2.2. Pemeriksaan Hamstring Muscle Tightness Untuk memeriksa serta memastikan seseorang, menderita HMTs dan mengalami gangguan fleksibilitasnya dapat dilakukan dengan secara manual. Menurut Minarro et al (2009) cara manual tersebut terbagi menjadi dua cara pengukurannya, yakni : Sit and Reach Test (SR), dan Back Saver Sit and Reach Test (BSSR). Dalam penelitiannya, Minarro et al (2009) mengukur fleksibilitas hamstring dengan membandingkan alat ukur menggunakan dua pengukuran tersebut, dari 143 sampel yang terdiri dari 67 wanita dan 76 pria dengan rata-rata usia 23 tahun, berat badan dengan rata – rata 75kg dan tinggi badan rata-rata sampel 1.76 m.
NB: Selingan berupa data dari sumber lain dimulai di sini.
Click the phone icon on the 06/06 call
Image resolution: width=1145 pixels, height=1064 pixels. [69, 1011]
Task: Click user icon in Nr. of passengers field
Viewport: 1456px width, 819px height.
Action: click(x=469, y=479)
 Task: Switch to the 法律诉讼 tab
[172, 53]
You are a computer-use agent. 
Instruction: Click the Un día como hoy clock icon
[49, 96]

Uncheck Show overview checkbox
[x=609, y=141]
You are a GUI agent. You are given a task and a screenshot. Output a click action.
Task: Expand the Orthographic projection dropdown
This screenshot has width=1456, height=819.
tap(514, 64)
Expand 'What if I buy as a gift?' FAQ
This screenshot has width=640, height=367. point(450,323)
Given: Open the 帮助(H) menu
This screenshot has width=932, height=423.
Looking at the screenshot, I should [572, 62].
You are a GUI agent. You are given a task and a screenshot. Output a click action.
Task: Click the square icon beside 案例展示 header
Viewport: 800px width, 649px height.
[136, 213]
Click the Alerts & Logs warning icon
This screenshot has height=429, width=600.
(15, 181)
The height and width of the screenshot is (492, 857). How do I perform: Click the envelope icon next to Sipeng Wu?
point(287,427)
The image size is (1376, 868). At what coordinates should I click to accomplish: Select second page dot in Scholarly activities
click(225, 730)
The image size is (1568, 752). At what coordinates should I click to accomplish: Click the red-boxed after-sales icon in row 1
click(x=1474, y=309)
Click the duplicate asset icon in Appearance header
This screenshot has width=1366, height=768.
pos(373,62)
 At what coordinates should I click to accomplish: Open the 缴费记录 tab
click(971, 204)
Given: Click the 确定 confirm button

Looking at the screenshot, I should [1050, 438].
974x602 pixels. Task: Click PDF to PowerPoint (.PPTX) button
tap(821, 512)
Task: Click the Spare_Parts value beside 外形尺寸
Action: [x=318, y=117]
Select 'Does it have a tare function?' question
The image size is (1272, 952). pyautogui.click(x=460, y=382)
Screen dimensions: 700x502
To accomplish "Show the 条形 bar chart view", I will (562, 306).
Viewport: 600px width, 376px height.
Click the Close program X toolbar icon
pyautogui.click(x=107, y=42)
Dengan hasil bahwa SR lebih valid dibandingkan dengan BSSR, dan Minarro et al (2009) juga menyarankan para praktisi sebaiknya menggunakan SR untuk mengukur fleksibilitas dari otot hamstring dikarenakan pemeriksaan ini lebih mudah dalam memahami protokol serta pemeriksaan ini dianjurkan bagi pria maupun wanita usia sekitar 23-39 tahun. Penelitian yang dilakukan Minarro et al (2009) juga didukung oleh Vega et al (2014), dia menyatakan dalam penelitiannya (Meta-Analysis) bahwa validitas untuk pengukuran fleksibilitas hamstring SR lebih baik dibandingkan dengan pengukuran yang lainnya. Dari hasil penelitian yang dilakukan oleh Minarro et al (2009) dan Vega et al (2014) penulis meyakini bahwa pengukuran fleksibilitas
24
hamsitring akan lebih baik bila menggunakan Sit and Reach Test (SR) maka dari itu penulis akan menggunakan SR sebagai alat ukur dalam penelitian ini.
2.2.1. Sit and Reach Test (SR) 1. Pengertian Sit and Reach Test (SR) Wismanto (2011) menjelaskan bahwa metode Sit and Reach Test (SR) merupakan alat ukur untuk mengukur extensibilitas dari otot hamstring. Sit and Reach Test (SR) adalah standar pemeriksaan untuk memeriksa fleksibilitas otot hamstring dan otot punggung belakang (Glynn dan Fiddler, 2009). Sedangkan menurut Quinn (2014) Sit and Reach Test merupakan metode pengukuran untuk mengukur fleksibilitas dari otot hamstring dan punggung belakang yang meggunakan media berupa boks terbuat dari papan atau metal yang tingginya 30 cm, lalu diatas boks tersebut diletakan penggaris ukur yang panjangnya 26 cm keluar dari boks dan -26 cm sampai ke ujung dari boks tersebut (Gambar 2.5).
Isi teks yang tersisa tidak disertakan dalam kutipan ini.